• Listed entries:

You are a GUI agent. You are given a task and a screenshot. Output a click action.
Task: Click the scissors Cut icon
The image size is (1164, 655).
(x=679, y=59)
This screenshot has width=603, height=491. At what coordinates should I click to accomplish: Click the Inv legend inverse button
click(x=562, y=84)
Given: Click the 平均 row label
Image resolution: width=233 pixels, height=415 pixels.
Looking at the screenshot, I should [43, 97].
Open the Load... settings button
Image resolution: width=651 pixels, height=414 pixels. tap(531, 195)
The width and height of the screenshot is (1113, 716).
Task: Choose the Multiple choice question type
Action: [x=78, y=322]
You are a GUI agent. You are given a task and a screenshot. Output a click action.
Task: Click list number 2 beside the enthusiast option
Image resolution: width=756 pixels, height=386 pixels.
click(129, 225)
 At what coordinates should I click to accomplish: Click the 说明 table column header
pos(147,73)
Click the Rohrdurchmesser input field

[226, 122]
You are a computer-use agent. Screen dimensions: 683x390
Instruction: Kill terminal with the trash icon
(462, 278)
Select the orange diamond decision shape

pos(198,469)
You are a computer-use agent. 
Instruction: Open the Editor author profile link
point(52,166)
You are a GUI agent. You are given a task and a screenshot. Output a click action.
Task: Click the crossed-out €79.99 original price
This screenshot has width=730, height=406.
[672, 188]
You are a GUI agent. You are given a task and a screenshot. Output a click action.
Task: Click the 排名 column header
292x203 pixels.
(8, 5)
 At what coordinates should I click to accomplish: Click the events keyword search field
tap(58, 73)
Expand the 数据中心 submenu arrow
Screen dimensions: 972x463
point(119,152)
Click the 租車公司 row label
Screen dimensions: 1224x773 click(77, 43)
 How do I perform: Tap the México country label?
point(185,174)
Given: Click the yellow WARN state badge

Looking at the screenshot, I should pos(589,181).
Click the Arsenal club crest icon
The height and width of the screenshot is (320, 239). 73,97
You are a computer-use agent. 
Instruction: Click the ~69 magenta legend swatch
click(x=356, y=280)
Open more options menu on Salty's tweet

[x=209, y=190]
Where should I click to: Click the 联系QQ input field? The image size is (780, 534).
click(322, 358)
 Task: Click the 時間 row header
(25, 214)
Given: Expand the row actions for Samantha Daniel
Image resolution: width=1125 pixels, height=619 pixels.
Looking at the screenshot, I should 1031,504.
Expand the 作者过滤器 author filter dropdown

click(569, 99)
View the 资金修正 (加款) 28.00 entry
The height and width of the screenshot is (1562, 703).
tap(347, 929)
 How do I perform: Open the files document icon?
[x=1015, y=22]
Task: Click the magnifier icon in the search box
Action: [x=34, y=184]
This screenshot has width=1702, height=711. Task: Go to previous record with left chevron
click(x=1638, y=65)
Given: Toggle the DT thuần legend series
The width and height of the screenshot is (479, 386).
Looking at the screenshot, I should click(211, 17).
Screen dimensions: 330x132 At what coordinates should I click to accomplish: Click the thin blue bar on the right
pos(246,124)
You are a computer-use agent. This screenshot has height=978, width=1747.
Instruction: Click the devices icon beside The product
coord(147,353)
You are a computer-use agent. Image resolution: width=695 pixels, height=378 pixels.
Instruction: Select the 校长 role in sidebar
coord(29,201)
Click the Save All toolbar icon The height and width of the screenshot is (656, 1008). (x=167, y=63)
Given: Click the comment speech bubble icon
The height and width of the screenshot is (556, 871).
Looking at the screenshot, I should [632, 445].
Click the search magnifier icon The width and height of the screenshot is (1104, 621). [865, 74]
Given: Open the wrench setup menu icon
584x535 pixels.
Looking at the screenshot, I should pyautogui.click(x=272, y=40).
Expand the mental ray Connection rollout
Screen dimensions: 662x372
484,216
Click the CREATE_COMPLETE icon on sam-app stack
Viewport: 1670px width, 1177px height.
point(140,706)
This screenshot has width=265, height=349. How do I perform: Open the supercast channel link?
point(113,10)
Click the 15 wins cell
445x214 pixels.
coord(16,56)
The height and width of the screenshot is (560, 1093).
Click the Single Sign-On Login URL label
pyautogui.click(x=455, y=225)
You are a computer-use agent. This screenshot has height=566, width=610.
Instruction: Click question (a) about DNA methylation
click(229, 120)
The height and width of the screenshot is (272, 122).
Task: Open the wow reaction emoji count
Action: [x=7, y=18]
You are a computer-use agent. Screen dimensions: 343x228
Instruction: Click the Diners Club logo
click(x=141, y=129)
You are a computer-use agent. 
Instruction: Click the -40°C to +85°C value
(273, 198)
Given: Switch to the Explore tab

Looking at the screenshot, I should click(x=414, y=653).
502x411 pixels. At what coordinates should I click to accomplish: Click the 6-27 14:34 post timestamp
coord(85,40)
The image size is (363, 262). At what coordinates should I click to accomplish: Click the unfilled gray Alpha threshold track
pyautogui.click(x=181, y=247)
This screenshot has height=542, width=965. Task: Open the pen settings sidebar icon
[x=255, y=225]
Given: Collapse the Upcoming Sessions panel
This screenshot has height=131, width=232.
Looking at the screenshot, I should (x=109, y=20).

• Instructions to follow:
Repeat all of the entries exactly.

• Solved exercise:
You are a GUI agent. You are given a task and a screenshot. Output a click action.
Task: Click the scissors Cut icon
The image size is (1164, 655).
(x=679, y=59)
This screenshot has width=603, height=491. At what coordinates should I click to accomplish: Click the Inv legend inverse button
click(x=562, y=84)
Given: Click the 平均 row label
Image resolution: width=233 pixels, height=415 pixels.
Looking at the screenshot, I should [43, 97].
Open the Load... settings button
Image resolution: width=651 pixels, height=414 pixels. tap(531, 195)
The width and height of the screenshot is (1113, 716).
Task: Choose the Multiple choice question type
Action: [x=78, y=322]
You are a GUI agent. You are given a task and a screenshot. Output a click action.
Task: Click list number 2 beside the enthusiast option
Image resolution: width=756 pixels, height=386 pixels.
click(129, 225)
 At what coordinates should I click to accomplish: Click the 说明 table column header
pos(147,73)
Click the Rohrdurchmesser input field

[226, 122]
You are a computer-use agent. Screen dimensions: 683x390
Instruction: Kill terminal with the trash icon
(462, 278)
Select the orange diamond decision shape

pos(198,469)
You are a computer-use agent. 
Instruction: Open the Editor author profile link
point(52,166)
You are a GUI agent. You are given a task and a screenshot. Output a click action.
Task: Click the crossed-out €79.99 original price
This screenshot has width=730, height=406.
[672, 188]
You are a GUI agent. You are given a task and a screenshot. Output a click action.
Task: Click the 排名 column header
292x203 pixels.
(8, 5)
 At what coordinates should I click to accomplish: Click the events keyword search field
tap(58, 73)
Expand the 数据中心 submenu arrow
Screen dimensions: 972x463
point(119,152)
Click the 租車公司 row label
Screen dimensions: 1224x773 click(77, 43)
 How do I perform: Tap the México country label?
point(185,174)
Given: Click the yellow WARN state badge

Looking at the screenshot, I should pos(589,181).
Click the Arsenal club crest icon
The height and width of the screenshot is (320, 239). 73,97
You are a computer-use agent. 
Instruction: Click the ~69 magenta legend swatch
click(x=356, y=280)
Open more options menu on Salty's tweet

[x=209, y=190]
Where should I click to: Click the 联系QQ input field? The image size is (780, 534).
click(322, 358)
 Task: Click the 時間 row header
(25, 214)
Given: Expand the row actions for Samantha Daniel
Image resolution: width=1125 pixels, height=619 pixels.
Looking at the screenshot, I should 1031,504.
Expand the 作者过滤器 author filter dropdown

click(569, 99)
View the 资金修正 (加款) 28.00 entry
The height and width of the screenshot is (1562, 703).
tap(347, 929)
 How do I perform: Open the files document icon?
[x=1015, y=22]
Task: Click the magnifier icon in the search box
Action: [x=34, y=184]
This screenshot has width=1702, height=711. Task: Go to previous record with left chevron
click(x=1638, y=65)
Given: Toggle the DT thuần legend series
The width and height of the screenshot is (479, 386).
Looking at the screenshot, I should click(211, 17).
Screen dimensions: 330x132 At what coordinates should I click to accomplish: Click the thin blue bar on the right
pos(246,124)
You are a computer-use agent. This screenshot has height=978, width=1747.
Instruction: Click the devices icon beside The product
coord(147,353)
You are a computer-use agent. Image resolution: width=695 pixels, height=378 pixels.
Instruction: Select the 校长 role in sidebar
coord(29,201)
Click the Save All toolbar icon The height and width of the screenshot is (656, 1008). (x=167, y=63)
Given: Click the comment speech bubble icon
The height and width of the screenshot is (556, 871).
Looking at the screenshot, I should [632, 445].
Click the search magnifier icon The width and height of the screenshot is (1104, 621). [865, 74]
Given: Open the wrench setup menu icon
584x535 pixels.
Looking at the screenshot, I should pyautogui.click(x=272, y=40).
Expand the mental ray Connection rollout
Screen dimensions: 662x372
484,216
Click the CREATE_COMPLETE icon on sam-app stack
Viewport: 1670px width, 1177px height.
point(140,706)
This screenshot has width=265, height=349. How do I perform: Open the supercast channel link?
point(113,10)
Click the 15 wins cell
445x214 pixels.
coord(16,56)
The height and width of the screenshot is (560, 1093).
Click the Single Sign-On Login URL label
pyautogui.click(x=455, y=225)
You are a computer-use agent. This screenshot has height=566, width=610.
Instruction: Click question (a) about DNA methylation
click(229, 120)
The height and width of the screenshot is (272, 122).
Task: Open the wow reaction emoji count
Action: [x=7, y=18]
You are a computer-use agent. Screen dimensions: 343x228
Instruction: Click the Diners Club logo
click(x=141, y=129)
You are a computer-use agent. 
Instruction: Click the -40°C to +85°C value
(273, 198)
Given: Switch to the Explore tab

Looking at the screenshot, I should click(x=414, y=653).
502x411 pixels. At what coordinates should I click to accomplish: Click the 6-27 14:34 post timestamp
coord(85,40)
The image size is (363, 262). At what coordinates should I click to accomplish: Click the unfilled gray Alpha threshold track
pyautogui.click(x=181, y=247)
This screenshot has height=542, width=965. Task: Open the pen settings sidebar icon
[x=255, y=225]
Given: Collapse the Upcoming Sessions panel
This screenshot has height=131, width=232.
Looking at the screenshot, I should (x=109, y=20).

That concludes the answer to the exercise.